Saturday, February 26, 2011
Tough Choice for Governors
Given the economic downturn, and requirement that states have to balance their budgets, the next 4 years of state budgets across the country will feature belt tightening, program reductions (and outright elimination) and challenging labor negotiations.
Here are the areas of debate, beginning with “what is the appropriate role of government in the first place?” The big four pillars in state government are education (usually biggest slice of budget), health services, transportation and corrections. And underlying all of these is state worker labor costs (direct pay, retirement and benefits), which are increasing much faster that state government revenues.
The debate in Wisconsin on state and local employees and their public union representation is just the tip of the iceberg, as all 50 states and countless municipalities are struggling with their labor costs. Should the Governor (of any given state) reduce the burden and cost of state employees (their compensation & benefits) by adjusting benefits and retirement costs or just lay state workers off (and not change benefits)? In the example of Camden, NJ, the public employees wouldn’t negotiate a less pay and benefit package and set the stage for a 50% layoff.
Other Governors are looking to sell state assets, privatize highways (convert to toll roads), privatize higher education (reduce subsidies and convert to enterprises). Some Governors of deep blue states (such as Illinois) decided to raise taxes during an economic downturn. It is unclear how increasing taxes will actually generate additional revenues, if the overall business climate and tax base is adversely impacted. Many companies are moving their headquarters and manufacturing locations from high tax states (Michigan, New York, California and Illinois) to lower tax states such as Texas. Thus simply raising taxes may not work. Now that the Federal stimulus dollars are waning and spent out (a large portion of Fed dollars were used to prop up state budget shortfalls, particularly in pro-union high labor cost states), states are having to make additional cuts in spending to balance their budgets.

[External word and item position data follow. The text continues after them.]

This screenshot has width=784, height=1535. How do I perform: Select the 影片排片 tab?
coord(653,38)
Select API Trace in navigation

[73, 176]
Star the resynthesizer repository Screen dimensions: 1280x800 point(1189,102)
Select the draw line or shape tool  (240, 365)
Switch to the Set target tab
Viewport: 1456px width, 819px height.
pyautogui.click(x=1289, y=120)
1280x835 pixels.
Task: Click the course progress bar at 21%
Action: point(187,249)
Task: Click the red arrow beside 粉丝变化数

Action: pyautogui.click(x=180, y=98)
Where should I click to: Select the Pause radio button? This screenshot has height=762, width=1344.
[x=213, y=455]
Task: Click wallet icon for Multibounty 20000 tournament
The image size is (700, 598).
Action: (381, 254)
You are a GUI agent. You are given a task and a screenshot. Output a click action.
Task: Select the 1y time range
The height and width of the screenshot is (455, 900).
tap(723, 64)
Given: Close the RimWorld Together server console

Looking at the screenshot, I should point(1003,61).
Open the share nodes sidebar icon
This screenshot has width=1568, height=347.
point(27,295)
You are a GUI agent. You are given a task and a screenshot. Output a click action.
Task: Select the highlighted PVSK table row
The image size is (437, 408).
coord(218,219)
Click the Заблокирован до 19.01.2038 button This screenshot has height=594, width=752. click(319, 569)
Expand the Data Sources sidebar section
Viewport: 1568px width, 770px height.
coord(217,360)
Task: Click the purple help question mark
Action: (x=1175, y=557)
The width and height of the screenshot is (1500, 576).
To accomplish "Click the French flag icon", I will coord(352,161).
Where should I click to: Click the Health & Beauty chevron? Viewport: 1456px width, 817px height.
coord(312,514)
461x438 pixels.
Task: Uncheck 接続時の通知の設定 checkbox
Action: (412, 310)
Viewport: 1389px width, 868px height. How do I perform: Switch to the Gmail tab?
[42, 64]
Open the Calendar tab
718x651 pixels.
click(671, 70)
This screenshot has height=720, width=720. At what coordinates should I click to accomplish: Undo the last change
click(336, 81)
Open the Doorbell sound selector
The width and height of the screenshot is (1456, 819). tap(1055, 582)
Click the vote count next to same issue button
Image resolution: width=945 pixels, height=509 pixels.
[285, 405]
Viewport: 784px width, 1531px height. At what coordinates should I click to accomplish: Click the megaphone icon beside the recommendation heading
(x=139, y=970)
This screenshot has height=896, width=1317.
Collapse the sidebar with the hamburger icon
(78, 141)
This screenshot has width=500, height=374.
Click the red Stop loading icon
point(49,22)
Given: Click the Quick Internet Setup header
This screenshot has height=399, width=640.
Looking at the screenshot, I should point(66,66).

By John F. Cape Senior Fellow, the Rockefeller Institute of Government 11.2010
Against this bleak background, in most areas of the country, state government has effectively lost its pricing power. In race after race, gubernatorial candidates — Republicans and Democrats alike — have rushed to assure voters that they have no intention of raising taxes. As a result, given the inherent lag between economic recovery and state revenue growth, it is likely that many states will be mired in difficult fiscal conditions until 2013 or 2014.
So, what should state leaders do? From my experience over the past 35 years working as a state budget official and consulting for state fiscal managers across the country, I would offer new governors two simple suggestions:
1) Define fundamental goals for your major programs and revenue sources to be achieved by your fourth year in office.
2) Have your budget staff do a “back of the envelope” calculation of the Year Four costs of those spending goals and the monies potentially generated by your Year Four tax goals, and see how closely they match. These are estimates, so they don’t have to balance perfectly — they just have to be close.
If you want to be the “tax-cutting education governor” (and who doesn’t?), this exercise should be eye-opening. Unless you’re in North Dakota (which has been spared most of the current economic pain), it will likely require you to repeat step one. Once affordable long-range strategic objectives are defined, then you should begin work on the upcoming fiscal plan. Simply put, the fiscal stress in the coming years will make state budgets very unforgiving of mistakes. Embarking on spending or tax strategies that are unsustainable can result in painful course-reversals later. This planning will not be easy or pretty. Suffice it to say that the next few years will see a greater debate about the fundamental role of government — at all levels — than we have had in 50 years. State programs and agencies that have survived untouched for years could face elimination or consolidation. Non-core assets such as real estate or liquor stores could be put on the sales block. Surely, we will see a restructuring of state and state-subsidized employee benefit programs to realign with broader labor market norms. And the result of those debates will color state fiscal plans going forward for at least a decade.
In short, successful governors will have to make hamburger out of what have previously been sacred cows, or risk seeing their agendas trampled by the herd. John F. Cape
See the Rockefeller Institute web site http://www.rockinst.org
Unlike the Federal Government, the state governments must balance their budgets. May the great debates continue in all 50 capitals of the United States. And the great American democratic experiment will unfold and we’ll see who can figure out how to navigate some of the roughest financial seas in the past 50 years.